### Task directions
Copy out the passage below about Aaron's night in the West Bank word for word, starting with "We went inside" and going on through "why anybody cares.".

### Selected passage

━━━━━━

Musa and Afaf invited Aaron to stay at their place. He was hesitant at first because he had to be back in Jerusalem the next morning, but Musa convinced him. It was his first (and I suspect only) night in the West Bank.
When we came home Musa, Aaron and I sat outside while Aaron rolled us cigarettes of some really mild tobacco he’d brought from Berkley. Musa and Afaf decided to take a nap for a while. Aaron and I talked about Palestinian and Israeli treatment of women and homosexuals, and the role religion plays in both societies. We were sitting and staring at the sniper tower and I told Aaron the story of Islam, the little boy who was murdered by the Israelis, and how clearly it affected Musa even today.
We went inside and Aaron got out an add-on to his iPod that allows him to record conversations, I think it was called an iTalk, or something like that. We talked about what goes on in this place, what the underlying motivators are for the occupation, for American support of Israel, for Jewish American support of Israel, what the occupation is doing to Israeli society, what it’s doing to Palestinian society, the influence of the “pro”-Israel lobby in the US, and I’m sure many more topics I can’t recall. He also asked me about how I came to be interested in the conflict. I always think that’s a funny question, I don’t understand why anybody cares.
I think we were talking about Hamas and its previous offers to recognize Israel in return for an end to the occupation when Musa came back in. I told Aaron that despite common knowledge Hamas has been far more forthcoming in agreeing to recognize Israel than Israel has ever been in agreeing to recognize the Palestinians’ rights in the occupied territories. He said frankly and honestly that his understanding of the diplomatic history is the exact opposite and asked me to send him evidence of what I was saying. I was delighted to hear someone say something like that: I’m so used people just insisting that they’re right despite the evidence, even when they admit they’re not familiar with the evidence.

━━━━━━

### Supplied information
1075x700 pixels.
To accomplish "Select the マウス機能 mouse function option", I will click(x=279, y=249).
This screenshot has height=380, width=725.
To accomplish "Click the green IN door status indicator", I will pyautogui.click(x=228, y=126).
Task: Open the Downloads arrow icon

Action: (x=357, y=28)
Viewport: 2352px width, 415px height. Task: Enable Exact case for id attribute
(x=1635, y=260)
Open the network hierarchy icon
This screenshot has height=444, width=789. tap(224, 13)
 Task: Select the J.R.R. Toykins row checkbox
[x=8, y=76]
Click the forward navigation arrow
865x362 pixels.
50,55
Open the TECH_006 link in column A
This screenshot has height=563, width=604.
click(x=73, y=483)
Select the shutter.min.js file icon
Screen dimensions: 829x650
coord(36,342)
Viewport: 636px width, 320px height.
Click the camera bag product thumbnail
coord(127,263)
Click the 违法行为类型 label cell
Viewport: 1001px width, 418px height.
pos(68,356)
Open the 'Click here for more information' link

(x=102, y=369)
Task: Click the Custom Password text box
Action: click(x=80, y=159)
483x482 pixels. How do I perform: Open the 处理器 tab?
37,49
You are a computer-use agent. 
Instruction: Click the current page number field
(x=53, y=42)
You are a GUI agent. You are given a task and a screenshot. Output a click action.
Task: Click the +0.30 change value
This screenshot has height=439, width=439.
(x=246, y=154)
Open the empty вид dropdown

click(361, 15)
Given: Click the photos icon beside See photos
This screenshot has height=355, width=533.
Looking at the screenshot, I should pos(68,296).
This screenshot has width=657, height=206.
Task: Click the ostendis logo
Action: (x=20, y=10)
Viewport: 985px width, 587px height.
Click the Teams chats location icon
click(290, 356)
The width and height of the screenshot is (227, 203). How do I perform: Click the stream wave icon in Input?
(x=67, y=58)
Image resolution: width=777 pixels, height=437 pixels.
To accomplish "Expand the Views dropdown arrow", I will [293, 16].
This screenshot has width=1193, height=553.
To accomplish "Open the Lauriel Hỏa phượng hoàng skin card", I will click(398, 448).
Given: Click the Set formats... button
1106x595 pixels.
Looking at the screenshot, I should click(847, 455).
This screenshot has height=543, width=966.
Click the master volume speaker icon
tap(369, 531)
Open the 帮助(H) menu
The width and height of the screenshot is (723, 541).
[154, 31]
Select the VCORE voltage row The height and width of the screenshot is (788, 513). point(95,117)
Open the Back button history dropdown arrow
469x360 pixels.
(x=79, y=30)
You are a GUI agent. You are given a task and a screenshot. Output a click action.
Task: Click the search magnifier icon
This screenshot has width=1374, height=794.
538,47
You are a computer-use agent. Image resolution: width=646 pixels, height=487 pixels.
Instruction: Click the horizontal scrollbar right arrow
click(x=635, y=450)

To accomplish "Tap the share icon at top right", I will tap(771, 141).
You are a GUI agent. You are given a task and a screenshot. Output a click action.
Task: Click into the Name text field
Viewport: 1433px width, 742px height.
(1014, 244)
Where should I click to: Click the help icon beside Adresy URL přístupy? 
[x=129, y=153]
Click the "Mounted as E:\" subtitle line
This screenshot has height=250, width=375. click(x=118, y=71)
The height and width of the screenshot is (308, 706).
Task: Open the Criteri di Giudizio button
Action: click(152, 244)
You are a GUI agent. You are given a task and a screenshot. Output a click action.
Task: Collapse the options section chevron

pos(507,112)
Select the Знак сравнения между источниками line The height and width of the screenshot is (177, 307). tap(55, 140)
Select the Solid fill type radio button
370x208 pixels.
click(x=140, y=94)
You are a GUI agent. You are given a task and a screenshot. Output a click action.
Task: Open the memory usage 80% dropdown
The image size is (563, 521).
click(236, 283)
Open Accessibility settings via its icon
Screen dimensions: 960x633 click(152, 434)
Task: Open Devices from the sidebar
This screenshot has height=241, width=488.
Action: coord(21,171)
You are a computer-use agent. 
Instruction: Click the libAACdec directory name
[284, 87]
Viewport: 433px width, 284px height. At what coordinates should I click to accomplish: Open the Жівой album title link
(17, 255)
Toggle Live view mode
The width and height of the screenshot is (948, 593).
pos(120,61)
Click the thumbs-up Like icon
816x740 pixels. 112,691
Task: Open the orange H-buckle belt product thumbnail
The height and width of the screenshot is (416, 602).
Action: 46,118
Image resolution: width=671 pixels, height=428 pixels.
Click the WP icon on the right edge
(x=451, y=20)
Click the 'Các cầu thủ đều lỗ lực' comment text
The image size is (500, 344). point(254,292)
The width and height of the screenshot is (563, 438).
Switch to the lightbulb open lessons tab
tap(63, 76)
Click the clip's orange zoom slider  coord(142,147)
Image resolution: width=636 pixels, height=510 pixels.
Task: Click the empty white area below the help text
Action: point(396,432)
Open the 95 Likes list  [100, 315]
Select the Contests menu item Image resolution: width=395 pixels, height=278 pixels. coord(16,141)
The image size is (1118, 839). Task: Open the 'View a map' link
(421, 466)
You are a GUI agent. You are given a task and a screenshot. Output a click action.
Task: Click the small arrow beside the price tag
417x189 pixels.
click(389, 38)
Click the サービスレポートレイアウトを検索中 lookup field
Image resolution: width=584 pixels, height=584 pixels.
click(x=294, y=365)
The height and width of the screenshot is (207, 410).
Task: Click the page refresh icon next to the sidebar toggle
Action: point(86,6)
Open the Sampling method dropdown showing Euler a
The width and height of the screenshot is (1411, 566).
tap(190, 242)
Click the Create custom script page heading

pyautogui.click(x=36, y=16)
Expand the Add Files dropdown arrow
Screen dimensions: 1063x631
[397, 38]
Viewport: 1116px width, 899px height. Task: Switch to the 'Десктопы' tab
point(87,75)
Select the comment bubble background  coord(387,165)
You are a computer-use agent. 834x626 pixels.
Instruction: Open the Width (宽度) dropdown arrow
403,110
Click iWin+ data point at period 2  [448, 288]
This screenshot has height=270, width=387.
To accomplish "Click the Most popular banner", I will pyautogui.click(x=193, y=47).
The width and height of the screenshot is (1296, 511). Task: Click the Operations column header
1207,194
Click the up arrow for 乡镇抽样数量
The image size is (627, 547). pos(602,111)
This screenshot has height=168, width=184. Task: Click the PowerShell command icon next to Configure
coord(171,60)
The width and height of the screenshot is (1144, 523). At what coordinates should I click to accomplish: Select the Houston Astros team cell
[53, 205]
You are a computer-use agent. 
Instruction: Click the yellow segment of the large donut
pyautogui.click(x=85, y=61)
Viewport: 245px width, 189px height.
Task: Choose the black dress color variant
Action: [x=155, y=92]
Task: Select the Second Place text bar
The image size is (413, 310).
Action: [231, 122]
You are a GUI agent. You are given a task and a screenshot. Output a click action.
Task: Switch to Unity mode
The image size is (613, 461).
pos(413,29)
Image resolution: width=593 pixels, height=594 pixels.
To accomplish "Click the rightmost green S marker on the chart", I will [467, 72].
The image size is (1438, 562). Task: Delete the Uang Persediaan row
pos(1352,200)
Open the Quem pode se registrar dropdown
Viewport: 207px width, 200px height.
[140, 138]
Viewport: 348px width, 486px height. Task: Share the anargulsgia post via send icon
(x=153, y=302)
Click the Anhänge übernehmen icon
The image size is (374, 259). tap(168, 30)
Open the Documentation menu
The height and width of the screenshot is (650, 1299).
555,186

━━━━━━

### Response
We went inside and Aaron got out an add-on to his iPod that allows him to record conversations, I think it was called an iTalk, or something like that. We talked about what goes on in this place, what the underlying motivators are for the occupation, for American support of Israel, for Jewish American support of Israel, what the occupation is doing to Israeli society, what it’s doing to Palestinian society, the influence of the “pro”-Israel lobby in the US, and I’m sure many more topics I can’t recall. He also asked me about how I came to be interested in the conflict. I always think that’s a funny question, I don’t understand why anybody cares.